== TASK DATA ==

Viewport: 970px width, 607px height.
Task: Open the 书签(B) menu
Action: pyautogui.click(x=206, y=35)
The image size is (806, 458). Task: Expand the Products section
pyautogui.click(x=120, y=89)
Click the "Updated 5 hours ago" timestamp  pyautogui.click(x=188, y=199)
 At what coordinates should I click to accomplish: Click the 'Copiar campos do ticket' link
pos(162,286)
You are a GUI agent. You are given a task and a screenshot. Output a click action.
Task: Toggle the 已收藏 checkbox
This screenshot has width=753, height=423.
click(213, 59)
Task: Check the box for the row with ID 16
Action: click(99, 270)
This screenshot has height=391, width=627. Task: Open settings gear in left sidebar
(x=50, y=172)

===
== TASK DATA ==

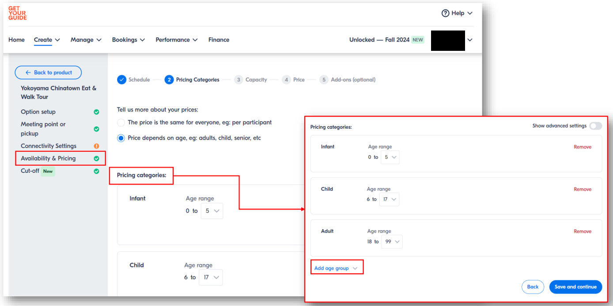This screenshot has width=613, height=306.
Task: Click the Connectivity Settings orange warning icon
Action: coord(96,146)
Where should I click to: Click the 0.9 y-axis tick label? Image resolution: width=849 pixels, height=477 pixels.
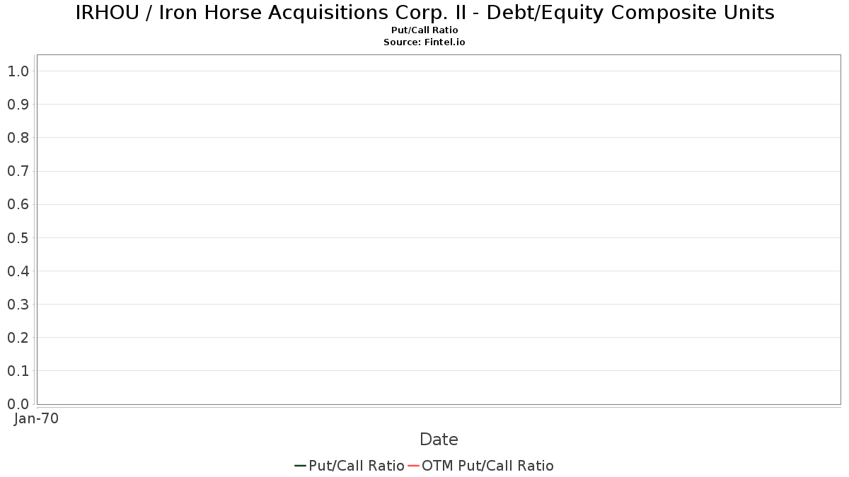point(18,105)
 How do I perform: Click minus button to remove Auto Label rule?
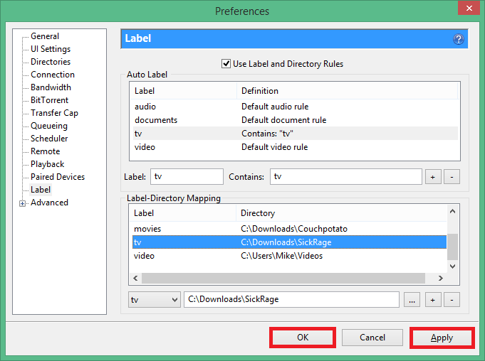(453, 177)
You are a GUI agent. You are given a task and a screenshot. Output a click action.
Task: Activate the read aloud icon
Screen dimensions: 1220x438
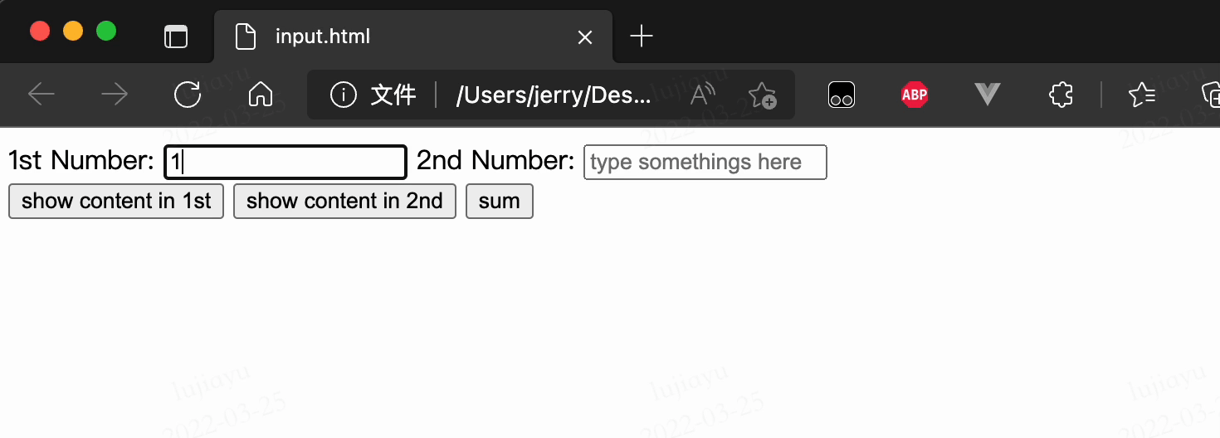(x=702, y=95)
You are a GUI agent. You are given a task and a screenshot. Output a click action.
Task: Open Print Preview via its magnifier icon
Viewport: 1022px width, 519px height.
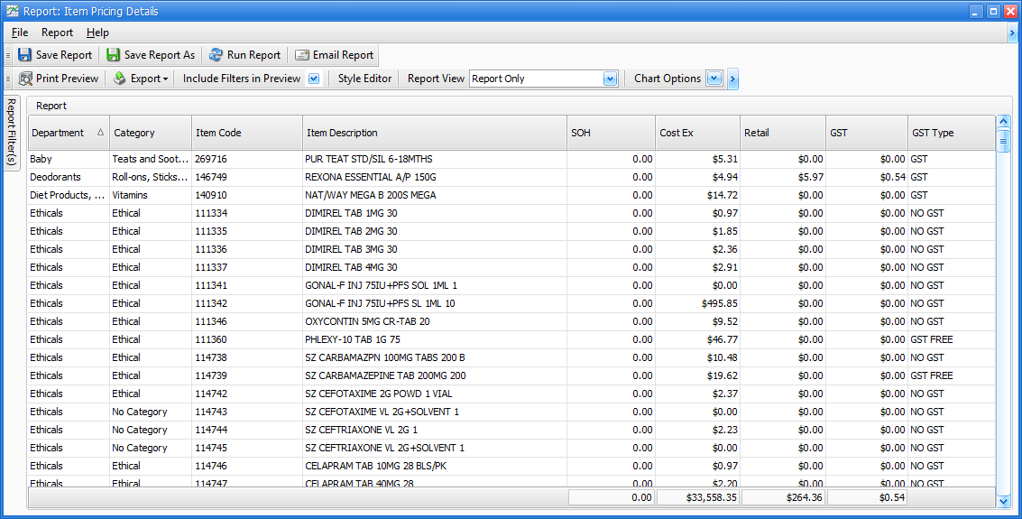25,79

===

TASK PROMPT: All lines above from the one with "At what coordinates" to the one with "Task: Toggle the 已收藏 checkbox", inclusive, should be copied exactly, and no other lines.

RESPONSE BELOW:
 At what coordinates should I click to accomplish: Click the 'Copiar campos do ticket' link
pos(162,286)
You are a GUI agent. You are given a task and a screenshot. Output a click action.
Task: Toggle the 已收藏 checkbox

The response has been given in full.